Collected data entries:
╔══
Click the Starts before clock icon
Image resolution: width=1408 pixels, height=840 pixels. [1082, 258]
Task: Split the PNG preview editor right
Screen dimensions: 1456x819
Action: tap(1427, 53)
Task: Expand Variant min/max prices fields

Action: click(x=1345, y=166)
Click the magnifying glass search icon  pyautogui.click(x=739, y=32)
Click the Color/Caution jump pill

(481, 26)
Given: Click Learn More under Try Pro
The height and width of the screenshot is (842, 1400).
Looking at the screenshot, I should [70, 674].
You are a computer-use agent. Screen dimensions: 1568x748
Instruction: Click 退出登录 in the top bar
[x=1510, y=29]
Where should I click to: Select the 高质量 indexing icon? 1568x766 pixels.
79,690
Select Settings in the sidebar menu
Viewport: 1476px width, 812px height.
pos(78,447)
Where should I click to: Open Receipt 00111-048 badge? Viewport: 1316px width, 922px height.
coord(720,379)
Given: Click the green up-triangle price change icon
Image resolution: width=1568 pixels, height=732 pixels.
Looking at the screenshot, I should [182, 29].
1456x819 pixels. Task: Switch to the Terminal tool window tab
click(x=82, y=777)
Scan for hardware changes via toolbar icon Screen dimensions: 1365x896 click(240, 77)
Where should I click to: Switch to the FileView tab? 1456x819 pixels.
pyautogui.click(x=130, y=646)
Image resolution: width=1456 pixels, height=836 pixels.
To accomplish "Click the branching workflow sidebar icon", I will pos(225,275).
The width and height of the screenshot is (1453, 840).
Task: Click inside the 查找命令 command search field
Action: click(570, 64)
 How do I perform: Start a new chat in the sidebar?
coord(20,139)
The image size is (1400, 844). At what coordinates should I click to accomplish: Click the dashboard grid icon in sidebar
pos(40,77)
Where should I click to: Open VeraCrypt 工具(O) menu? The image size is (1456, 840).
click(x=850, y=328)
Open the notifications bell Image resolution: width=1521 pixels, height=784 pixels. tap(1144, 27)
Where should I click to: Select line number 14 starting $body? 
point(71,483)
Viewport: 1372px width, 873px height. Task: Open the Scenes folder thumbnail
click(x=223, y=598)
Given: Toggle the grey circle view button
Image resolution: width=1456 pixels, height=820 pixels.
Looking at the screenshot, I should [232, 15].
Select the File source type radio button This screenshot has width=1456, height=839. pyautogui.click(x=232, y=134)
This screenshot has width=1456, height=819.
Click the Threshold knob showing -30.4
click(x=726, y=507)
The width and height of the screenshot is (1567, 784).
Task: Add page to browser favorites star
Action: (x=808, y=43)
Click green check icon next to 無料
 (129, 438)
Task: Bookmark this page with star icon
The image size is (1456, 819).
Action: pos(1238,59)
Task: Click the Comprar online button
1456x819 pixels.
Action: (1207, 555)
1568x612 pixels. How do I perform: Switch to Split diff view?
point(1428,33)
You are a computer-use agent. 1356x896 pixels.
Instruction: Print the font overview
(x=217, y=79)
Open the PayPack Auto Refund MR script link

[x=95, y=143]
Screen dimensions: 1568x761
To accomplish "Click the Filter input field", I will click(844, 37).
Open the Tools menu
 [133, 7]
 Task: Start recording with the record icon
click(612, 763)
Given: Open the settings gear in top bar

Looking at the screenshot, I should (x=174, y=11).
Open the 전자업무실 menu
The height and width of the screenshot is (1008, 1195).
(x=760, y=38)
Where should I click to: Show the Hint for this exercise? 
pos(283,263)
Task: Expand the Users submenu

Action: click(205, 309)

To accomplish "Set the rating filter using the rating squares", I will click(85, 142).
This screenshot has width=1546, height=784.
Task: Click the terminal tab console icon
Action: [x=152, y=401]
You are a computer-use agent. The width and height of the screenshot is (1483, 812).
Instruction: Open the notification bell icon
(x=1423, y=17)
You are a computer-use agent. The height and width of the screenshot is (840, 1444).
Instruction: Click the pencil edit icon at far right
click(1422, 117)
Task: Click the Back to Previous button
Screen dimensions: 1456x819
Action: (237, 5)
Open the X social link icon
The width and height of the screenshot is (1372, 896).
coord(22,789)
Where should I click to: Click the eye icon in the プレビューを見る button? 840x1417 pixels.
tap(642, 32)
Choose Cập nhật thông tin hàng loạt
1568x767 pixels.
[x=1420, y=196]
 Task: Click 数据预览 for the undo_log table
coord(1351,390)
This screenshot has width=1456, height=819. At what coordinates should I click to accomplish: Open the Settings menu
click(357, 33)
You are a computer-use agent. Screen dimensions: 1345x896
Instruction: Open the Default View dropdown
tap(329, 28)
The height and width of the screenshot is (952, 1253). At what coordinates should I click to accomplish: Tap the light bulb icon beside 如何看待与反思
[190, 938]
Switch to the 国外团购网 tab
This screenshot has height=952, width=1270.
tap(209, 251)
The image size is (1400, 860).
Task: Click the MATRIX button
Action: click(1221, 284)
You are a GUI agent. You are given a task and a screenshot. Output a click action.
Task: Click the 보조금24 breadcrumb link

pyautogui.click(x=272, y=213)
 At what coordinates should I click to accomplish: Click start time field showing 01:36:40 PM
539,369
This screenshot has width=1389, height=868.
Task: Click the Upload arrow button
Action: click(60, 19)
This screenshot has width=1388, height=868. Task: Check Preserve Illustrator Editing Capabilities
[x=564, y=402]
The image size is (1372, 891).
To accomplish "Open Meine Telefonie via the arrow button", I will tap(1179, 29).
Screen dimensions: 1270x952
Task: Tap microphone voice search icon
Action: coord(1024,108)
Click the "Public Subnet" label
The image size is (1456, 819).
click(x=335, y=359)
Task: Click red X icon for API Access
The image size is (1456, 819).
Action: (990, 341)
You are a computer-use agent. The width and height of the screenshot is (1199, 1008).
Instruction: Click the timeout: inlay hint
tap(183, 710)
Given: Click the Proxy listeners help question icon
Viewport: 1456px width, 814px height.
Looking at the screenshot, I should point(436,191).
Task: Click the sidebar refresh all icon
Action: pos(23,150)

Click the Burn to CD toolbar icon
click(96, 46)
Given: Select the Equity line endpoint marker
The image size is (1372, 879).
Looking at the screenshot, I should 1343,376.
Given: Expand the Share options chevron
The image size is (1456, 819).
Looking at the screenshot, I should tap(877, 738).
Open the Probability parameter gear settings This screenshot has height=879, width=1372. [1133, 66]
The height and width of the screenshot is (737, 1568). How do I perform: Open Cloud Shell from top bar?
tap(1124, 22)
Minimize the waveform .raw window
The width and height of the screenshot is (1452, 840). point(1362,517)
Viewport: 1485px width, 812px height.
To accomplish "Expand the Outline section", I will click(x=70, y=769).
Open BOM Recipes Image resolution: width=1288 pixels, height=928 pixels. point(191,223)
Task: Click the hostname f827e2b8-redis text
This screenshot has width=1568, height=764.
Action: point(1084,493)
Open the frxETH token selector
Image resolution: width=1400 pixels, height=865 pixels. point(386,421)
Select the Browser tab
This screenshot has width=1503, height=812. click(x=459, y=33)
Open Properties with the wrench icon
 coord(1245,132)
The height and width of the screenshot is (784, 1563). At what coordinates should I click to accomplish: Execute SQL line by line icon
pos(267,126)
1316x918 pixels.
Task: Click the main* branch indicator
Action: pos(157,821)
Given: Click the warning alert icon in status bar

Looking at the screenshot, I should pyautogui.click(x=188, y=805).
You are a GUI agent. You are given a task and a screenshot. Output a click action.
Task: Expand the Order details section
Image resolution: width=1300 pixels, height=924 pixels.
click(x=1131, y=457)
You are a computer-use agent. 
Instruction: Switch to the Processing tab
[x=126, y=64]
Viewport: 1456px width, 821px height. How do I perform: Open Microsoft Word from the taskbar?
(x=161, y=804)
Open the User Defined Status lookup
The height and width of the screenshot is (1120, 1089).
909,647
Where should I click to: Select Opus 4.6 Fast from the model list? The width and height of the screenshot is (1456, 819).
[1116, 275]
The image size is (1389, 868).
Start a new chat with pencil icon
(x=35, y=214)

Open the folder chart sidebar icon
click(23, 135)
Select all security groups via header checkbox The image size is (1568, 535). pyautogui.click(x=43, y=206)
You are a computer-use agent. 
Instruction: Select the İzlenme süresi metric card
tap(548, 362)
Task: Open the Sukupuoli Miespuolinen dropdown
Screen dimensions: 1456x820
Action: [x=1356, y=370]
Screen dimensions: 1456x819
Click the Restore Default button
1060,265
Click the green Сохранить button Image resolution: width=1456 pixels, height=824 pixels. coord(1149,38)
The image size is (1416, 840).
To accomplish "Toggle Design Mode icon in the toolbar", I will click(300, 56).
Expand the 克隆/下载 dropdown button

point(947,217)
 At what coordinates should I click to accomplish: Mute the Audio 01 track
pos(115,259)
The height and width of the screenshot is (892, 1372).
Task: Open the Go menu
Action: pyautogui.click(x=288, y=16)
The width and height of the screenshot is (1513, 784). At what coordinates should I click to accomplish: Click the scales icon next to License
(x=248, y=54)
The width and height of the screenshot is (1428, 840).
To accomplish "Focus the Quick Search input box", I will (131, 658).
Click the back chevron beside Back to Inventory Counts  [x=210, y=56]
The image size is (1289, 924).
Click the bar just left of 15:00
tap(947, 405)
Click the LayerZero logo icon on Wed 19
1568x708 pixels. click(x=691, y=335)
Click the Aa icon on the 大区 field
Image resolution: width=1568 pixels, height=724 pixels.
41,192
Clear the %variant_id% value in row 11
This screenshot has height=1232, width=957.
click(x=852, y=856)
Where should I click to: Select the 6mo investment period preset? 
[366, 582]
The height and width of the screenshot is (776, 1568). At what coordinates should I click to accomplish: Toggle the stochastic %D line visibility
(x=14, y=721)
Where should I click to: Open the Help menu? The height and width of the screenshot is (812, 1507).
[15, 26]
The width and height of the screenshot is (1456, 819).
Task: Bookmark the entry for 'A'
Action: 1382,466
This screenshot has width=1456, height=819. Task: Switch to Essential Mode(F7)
╚══
- Problem statement: Above are the records. Identify each line that contains the word "Back".

- Problem solution:
Task: Click the Back to Previous button
Click the back chevron beside Back to Inventory Counts  [x=210, y=56]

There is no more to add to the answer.